The two encounter each other when Uma leaves her home town on a quest for salt. But there is no salt to be found nearby, and so Uma resolves to travel the great distance to the capital to procure it. En route she meets Ami, whose cook book had been stolen by an enormous pigeon in a tower to Ami’s open air kitchen. Uma uses her terrible cooking skills to build a hardened bridge to the pigeon’s tower, and recovers the book at personal peril. (This is somehow buried in the story at this point a small reminder of the magic of cooking: that mixing things together can lead to the unexpected.)

The two are then divebombed by the pigeon and his larger friends. The pigeons’ dialogue is tremendously funny, sounding both like a pigeon’s trill but also demonstrating that the birds are not bright (“Hoo dat?” and “Hey you, we got to have words”). Ami’s gratitude is short-lived – upon embarking for the capital to take up her role, she furiously insists that she and Uma are not traveling together.
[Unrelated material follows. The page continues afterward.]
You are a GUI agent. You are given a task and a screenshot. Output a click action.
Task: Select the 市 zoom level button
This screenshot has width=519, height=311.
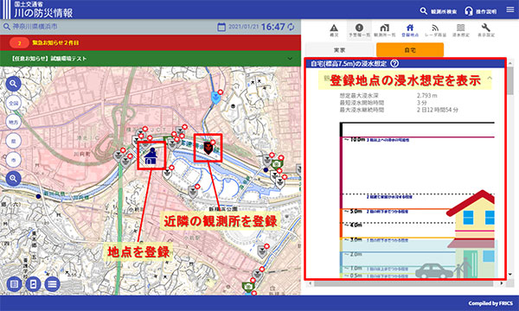14,160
In the second issue, the two are trapped by two argumentative white wolves, who cannot agree whether they are “The Bandits of Destruction” or “The Morbid Bandits”. One of them is dreadfully constipated. Uma and Ami offer to make them a meal in exchange for release. Ami kisses mushrooms when she has success in cave foraging for ingredients, but also discovers in a cavern the skulls of the wolves’ previous victims – they have a penchant for “hoooman stew.” How the two hapless and hopeless heroines will escape the Bandits remains to be seen, but we guess it involves toilet humour to do with the blocked-up wolf.

Umami is silly and entertaining. The characterisation is slapstick: Ami is ridiculously precious and Uma is callow and oafish. That juxtaposition works very well. Neither are suited to adventure on a treacherous road, but only the reader seems to know it. For those not into cuisine, “umami” is a taste flavour, which to Japanese describes soy sauce, to Australians describes Vegemite, and to the world over describes MSG. This title is similarly more-ish.

Umami is available on their official site.